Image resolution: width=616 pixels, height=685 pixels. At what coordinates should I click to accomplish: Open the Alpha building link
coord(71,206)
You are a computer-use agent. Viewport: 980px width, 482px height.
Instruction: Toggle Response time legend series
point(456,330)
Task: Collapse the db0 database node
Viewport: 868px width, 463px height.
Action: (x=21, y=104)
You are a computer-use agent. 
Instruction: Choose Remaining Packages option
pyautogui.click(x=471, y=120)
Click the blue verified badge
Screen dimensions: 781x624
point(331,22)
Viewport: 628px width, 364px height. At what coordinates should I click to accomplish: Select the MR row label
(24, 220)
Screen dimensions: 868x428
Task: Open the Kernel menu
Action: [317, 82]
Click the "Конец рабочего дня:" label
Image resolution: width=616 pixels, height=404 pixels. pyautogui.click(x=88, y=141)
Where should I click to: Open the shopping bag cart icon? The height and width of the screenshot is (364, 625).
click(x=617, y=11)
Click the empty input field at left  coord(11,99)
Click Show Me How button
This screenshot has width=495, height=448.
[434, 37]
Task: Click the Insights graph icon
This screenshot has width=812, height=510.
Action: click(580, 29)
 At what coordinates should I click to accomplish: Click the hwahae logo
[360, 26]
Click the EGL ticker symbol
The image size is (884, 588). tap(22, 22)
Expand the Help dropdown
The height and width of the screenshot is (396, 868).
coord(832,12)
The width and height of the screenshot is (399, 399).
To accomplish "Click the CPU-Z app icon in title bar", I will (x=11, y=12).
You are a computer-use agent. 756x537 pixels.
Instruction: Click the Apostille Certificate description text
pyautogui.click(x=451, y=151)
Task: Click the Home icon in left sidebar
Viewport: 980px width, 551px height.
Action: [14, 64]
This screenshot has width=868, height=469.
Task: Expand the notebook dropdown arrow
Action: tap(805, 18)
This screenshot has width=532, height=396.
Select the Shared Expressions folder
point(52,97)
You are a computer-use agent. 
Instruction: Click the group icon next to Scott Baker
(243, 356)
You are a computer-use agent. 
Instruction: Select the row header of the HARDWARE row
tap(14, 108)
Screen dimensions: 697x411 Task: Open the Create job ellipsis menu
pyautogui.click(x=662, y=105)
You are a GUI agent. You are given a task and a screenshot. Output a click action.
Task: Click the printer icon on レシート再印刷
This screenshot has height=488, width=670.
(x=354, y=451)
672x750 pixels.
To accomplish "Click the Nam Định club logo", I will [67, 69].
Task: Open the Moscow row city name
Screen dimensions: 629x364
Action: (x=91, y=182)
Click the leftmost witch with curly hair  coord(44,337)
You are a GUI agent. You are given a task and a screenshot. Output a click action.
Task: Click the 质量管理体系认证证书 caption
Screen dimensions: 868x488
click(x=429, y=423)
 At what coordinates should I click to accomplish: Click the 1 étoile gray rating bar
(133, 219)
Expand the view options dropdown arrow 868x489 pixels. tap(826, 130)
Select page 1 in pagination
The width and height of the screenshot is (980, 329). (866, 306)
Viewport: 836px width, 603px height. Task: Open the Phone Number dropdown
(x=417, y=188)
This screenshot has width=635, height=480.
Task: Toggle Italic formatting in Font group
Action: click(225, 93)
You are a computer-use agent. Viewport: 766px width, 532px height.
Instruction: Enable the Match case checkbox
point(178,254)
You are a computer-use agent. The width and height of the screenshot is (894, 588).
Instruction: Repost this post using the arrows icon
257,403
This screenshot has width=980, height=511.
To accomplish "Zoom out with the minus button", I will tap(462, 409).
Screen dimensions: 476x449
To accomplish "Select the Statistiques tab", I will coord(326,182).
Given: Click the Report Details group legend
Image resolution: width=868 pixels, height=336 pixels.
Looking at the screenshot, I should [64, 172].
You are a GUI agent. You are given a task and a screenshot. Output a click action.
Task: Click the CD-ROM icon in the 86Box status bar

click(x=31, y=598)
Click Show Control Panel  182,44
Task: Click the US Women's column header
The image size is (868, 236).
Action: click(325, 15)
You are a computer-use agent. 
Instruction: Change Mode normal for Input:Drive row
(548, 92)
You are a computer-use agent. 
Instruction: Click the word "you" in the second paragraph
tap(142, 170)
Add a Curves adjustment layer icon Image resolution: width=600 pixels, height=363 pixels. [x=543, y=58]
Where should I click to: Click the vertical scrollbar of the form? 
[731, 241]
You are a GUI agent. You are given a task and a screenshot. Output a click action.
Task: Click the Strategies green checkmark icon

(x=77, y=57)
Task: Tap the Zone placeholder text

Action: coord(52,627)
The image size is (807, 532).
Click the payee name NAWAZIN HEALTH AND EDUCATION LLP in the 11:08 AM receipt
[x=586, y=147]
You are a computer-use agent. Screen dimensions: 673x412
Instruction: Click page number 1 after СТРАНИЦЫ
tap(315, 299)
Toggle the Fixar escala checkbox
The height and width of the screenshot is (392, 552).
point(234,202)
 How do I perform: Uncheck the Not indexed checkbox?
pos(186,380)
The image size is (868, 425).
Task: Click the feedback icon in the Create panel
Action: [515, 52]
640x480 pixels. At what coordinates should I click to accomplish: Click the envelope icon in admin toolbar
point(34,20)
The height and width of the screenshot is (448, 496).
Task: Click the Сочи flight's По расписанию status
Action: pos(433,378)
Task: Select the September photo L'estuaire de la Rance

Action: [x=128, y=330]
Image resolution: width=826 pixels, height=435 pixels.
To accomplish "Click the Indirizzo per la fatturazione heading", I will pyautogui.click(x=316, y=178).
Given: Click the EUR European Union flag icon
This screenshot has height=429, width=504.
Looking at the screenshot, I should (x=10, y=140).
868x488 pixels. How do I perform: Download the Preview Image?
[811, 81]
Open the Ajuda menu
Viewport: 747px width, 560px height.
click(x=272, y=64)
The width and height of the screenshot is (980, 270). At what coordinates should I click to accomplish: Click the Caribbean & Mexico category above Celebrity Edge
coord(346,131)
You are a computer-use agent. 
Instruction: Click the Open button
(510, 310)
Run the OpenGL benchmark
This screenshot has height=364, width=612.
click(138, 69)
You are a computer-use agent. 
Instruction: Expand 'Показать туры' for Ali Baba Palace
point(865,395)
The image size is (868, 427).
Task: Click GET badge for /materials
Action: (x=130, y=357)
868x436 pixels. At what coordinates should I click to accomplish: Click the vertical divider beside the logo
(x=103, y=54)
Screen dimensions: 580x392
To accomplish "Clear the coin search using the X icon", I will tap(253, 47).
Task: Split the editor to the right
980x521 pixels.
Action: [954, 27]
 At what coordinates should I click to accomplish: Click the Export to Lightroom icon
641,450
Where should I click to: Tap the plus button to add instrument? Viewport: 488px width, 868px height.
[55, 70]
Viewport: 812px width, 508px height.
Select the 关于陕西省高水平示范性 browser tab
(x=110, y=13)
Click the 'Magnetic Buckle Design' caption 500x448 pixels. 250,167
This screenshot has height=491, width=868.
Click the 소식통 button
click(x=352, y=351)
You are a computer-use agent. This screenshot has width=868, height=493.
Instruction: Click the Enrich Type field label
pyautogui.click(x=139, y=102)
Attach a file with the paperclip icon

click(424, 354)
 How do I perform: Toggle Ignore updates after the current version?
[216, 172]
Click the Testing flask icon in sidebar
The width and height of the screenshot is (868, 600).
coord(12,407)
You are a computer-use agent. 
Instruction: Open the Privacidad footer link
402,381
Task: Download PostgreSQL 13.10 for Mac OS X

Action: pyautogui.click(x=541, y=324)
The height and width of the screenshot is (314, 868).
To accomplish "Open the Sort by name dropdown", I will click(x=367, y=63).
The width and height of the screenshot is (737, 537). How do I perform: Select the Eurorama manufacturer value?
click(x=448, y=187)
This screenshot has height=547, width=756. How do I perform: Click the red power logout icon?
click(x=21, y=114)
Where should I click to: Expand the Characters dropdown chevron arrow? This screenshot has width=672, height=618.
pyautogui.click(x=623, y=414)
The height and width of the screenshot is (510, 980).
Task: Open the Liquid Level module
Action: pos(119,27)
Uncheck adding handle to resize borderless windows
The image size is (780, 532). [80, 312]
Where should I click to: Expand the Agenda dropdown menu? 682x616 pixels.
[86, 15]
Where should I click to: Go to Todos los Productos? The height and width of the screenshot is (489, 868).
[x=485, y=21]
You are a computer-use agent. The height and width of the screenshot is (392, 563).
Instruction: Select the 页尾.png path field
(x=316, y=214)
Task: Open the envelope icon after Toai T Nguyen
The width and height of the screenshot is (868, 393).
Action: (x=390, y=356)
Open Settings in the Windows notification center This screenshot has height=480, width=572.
####
> Problem:
Only a number is expected here: the count of lines in the listing that hold the string "caption".

> Your solution:
2